FWIW when i ran the shared snippet it did not appear to produce a match against the benchmark code. the following updated regex implementation did match successfully and took ~6.3s for the 150,000 iteration benchmark:

         let logLine = Regex
         {
            Repeat(copies...copies)
            {
                 Anchor.startOfLine

                 "["
                    Repeat(.digit, count: 4)
                    "-"
                    Repeat(.digit, count: 2)
                    "-"
                    Repeat(.digit, count: 2)
                    One(.whitespace)
                    Repeat(.digit, count: 2)
                    ":"
                    Repeat(.digit, count: 2)
                    ":"
                    Repeat(.digit, count: 2)
                    "."
                    Repeat(.digit, count: 3)
                 "] ["
                  ChoiceOf { "TRACE"; "DEBUG"; "INFO"; "WARN"; "ERROR" }
                 "] ["
                    OneOrMore(.word)
                    ZeroOrMore { "."; OneOrMore(.word) }
                 "] ("
                     OneOrMore(.digit)
                 ")"
                 OneOrMore(.whitespace)

                //  ZeroOrMore(.any, .reluctant)
                ZeroOrMore(CharacterClass.anyOf("\n").inverted)
                 "\n"
                //  Anchor.endOfLine
            }
         }

i'm not familiar enough with the regex DSL implementation to have a sense of why the performance was so much worse under the other configuration, nor why the regex as originally written did not produce a match. i thought that you maybe needed to set anchorsMatchLineEndings() on the regex, but even with that enabled i couldn't figure out how to get it to match without using explicit newline characters & character classes rather than the Anchor.endOfLine values.

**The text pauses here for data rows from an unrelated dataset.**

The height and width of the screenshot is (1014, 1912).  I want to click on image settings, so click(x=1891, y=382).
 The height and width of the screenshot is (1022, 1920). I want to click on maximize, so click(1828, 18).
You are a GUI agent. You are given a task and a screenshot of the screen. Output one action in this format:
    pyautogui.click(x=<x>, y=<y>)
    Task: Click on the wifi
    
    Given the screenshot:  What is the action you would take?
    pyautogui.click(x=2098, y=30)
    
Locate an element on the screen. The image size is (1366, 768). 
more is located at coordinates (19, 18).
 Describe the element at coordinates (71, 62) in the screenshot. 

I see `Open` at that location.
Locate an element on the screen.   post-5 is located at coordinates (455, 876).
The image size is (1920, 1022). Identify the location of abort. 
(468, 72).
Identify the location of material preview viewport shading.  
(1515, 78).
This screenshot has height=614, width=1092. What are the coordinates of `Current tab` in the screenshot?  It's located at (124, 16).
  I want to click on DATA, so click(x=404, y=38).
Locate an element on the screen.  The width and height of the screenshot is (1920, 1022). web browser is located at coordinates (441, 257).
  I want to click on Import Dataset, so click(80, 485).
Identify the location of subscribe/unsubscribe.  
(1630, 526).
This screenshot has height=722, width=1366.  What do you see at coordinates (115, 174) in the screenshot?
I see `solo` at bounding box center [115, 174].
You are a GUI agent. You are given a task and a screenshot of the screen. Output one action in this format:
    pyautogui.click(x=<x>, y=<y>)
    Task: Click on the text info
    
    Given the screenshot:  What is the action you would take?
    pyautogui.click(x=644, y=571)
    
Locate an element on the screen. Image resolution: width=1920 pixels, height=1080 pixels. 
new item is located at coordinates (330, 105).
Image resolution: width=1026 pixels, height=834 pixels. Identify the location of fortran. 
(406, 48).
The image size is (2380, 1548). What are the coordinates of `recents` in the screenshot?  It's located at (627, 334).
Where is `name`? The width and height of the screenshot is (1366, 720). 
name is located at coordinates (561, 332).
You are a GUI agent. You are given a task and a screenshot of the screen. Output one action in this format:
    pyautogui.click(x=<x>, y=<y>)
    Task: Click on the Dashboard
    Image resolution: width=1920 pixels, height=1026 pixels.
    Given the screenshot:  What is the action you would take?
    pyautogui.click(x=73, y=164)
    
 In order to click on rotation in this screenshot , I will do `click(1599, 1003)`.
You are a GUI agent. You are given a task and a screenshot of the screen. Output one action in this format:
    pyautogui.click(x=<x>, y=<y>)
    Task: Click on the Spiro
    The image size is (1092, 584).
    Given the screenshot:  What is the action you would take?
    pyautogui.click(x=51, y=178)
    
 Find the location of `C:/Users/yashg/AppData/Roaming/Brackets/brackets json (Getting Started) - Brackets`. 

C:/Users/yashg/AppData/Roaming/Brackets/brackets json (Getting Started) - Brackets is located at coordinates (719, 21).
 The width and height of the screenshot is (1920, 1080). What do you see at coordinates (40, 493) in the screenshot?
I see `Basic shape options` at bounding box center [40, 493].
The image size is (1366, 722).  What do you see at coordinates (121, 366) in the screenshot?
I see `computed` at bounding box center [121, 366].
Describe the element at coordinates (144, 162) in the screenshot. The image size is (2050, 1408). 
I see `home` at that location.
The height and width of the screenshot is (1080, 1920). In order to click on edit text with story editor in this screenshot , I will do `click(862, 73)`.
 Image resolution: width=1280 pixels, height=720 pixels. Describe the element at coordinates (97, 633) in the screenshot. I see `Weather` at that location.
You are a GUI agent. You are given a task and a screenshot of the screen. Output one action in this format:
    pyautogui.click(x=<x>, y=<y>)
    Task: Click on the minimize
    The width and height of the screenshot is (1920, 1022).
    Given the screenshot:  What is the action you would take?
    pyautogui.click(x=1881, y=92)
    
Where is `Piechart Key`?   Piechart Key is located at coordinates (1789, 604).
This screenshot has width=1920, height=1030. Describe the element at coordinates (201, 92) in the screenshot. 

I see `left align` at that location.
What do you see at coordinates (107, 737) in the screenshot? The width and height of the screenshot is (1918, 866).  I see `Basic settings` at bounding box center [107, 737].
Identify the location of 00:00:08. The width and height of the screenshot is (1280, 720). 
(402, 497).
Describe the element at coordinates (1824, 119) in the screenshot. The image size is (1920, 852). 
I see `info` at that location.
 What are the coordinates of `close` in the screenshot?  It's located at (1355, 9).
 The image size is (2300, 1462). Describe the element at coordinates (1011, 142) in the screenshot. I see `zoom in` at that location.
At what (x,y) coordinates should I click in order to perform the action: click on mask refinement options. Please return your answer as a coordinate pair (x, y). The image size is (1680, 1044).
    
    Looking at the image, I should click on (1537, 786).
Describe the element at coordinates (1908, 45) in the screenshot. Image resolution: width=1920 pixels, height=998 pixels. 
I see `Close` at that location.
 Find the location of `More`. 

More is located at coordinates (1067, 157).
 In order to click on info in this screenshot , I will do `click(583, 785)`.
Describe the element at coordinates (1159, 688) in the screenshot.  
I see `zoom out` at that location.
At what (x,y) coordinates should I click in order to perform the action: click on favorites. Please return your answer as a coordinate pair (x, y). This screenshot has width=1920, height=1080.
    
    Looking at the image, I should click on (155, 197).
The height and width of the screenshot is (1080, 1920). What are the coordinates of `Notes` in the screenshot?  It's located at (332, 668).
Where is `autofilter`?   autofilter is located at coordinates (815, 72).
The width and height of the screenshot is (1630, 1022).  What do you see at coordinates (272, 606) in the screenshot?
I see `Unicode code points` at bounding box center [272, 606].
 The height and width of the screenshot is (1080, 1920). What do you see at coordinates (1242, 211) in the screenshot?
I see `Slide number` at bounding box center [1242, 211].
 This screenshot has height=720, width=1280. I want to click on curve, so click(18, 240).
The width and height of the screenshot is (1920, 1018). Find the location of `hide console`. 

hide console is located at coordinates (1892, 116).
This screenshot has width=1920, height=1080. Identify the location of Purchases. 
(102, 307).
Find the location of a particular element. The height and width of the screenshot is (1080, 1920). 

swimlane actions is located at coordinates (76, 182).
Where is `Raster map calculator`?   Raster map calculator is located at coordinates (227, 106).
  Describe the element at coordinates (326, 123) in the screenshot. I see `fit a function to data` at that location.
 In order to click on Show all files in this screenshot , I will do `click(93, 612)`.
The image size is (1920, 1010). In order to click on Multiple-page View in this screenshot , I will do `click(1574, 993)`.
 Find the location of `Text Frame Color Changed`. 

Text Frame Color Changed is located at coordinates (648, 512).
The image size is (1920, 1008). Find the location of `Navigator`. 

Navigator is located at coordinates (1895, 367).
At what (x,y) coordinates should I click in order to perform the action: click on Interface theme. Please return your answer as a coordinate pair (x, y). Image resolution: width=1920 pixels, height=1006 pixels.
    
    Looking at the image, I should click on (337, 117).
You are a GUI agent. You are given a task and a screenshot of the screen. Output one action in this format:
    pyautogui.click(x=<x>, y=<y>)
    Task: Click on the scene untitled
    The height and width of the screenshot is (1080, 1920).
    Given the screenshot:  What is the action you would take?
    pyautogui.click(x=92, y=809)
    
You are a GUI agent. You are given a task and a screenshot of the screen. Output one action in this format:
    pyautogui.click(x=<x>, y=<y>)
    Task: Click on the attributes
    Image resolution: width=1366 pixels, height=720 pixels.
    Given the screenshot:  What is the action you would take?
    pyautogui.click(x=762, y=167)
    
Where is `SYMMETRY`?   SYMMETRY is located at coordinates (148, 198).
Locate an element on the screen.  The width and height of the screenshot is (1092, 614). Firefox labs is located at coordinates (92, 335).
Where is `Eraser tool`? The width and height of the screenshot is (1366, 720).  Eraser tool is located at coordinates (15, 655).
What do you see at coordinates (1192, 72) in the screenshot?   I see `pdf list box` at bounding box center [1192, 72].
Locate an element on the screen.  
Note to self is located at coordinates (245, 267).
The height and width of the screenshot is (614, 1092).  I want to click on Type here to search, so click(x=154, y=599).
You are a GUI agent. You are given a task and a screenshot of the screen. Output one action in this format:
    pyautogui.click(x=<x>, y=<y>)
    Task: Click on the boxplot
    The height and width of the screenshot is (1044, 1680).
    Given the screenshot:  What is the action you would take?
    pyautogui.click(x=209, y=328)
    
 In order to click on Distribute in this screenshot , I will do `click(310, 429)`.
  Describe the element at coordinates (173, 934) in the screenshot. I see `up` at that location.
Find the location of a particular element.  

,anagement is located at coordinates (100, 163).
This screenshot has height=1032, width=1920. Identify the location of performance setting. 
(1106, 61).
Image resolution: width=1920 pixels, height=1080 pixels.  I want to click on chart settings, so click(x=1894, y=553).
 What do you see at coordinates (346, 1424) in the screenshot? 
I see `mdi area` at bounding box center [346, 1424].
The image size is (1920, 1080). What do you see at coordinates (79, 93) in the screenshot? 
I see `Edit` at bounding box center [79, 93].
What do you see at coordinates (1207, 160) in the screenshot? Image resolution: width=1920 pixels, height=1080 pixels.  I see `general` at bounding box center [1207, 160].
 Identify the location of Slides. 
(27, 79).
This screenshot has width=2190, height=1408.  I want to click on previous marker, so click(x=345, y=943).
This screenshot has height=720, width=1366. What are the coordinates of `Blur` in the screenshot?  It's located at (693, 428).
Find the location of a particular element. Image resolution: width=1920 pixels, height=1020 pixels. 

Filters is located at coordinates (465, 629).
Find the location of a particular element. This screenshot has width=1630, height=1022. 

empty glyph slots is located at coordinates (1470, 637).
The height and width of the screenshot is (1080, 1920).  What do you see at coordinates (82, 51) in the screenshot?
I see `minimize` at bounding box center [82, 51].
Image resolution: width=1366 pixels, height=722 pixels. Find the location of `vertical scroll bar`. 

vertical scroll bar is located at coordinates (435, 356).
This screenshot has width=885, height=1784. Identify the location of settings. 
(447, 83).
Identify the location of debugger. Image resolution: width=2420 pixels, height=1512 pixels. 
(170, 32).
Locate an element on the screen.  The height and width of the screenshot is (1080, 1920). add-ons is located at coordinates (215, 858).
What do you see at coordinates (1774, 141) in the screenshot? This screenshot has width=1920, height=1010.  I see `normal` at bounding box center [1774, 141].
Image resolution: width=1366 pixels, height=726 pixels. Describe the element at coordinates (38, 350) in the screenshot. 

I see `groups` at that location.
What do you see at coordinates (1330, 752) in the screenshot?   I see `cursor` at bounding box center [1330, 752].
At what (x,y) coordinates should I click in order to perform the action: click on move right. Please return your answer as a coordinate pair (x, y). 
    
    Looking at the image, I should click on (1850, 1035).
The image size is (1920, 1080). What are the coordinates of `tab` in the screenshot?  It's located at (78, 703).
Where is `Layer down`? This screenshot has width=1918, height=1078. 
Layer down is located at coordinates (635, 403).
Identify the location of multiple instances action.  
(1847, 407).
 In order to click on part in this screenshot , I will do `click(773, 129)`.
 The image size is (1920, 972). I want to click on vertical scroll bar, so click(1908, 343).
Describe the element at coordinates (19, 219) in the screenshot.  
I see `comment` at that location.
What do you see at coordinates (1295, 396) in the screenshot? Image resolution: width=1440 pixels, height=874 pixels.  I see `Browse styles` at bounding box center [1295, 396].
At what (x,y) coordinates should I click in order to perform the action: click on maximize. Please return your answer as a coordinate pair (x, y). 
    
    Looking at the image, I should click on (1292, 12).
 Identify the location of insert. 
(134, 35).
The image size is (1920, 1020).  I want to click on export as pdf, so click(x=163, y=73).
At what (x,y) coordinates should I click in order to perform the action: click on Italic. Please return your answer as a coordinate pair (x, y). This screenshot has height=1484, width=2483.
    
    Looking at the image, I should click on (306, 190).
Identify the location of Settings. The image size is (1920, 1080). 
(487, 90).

Thanks for figuring this part out. As I mentioned, it was hard to believe 1200 seconds was correct. There must be some crazy backtracking going on here (O(2^n) time for degenerate cases with backtracking, though I have a hard time believing this was a degenerate case).

FWIW, I got 9.847350108 seconds on my (latest model) x86 MBP. The SPML ran in 7.123332388 seconds on the same machine. This is more in line with what I would expect.

Thanks for this report, @hryde! I've opened an issue to track this as we work on performance. Failing faster is definitely one component of speeding up the overall performance of the engine.

1 Like

I don't think that regex can produce a positive match after backtracking. In which case, it's probably better to turn it off: possessive | Apple Developer Documentation

1 Like

When I ran the "benchmark" with one copy (instead of 8), it ran (at least) an order of magnitude faster (and probably closer to 256 times faster, 2^8, I don't remember the timings). This suggests to me that, for whatever reason, I've tapped into a degenerate pattern case for the regular expression parser. With backtracking, recognition is O(2^n), worst case. However, this worst case only happens in rare, degenerate cases. Like I said, I must have somehow tapped into a degenerate case without realizing it.

It would be nice to figure out what I did wrong with my pattern and why backtracking went O(2^n) on me, but if what I believe has happened, I'm not sure there is anything that can be done about it. Trying to recognize that a given case is O(2^n) probably maps to the halting problem, so there's not much that could be done about it.

Of course, it is possible that this is an actual bug, so someone should look into it; but I suspect that's just the way things are. Though I would really like to know what is wrong with

ZeroOrMore(.any, .reluctant)
"\n"
Anchor.endOfLine

And why that fails to match (and becomes a degenerate case).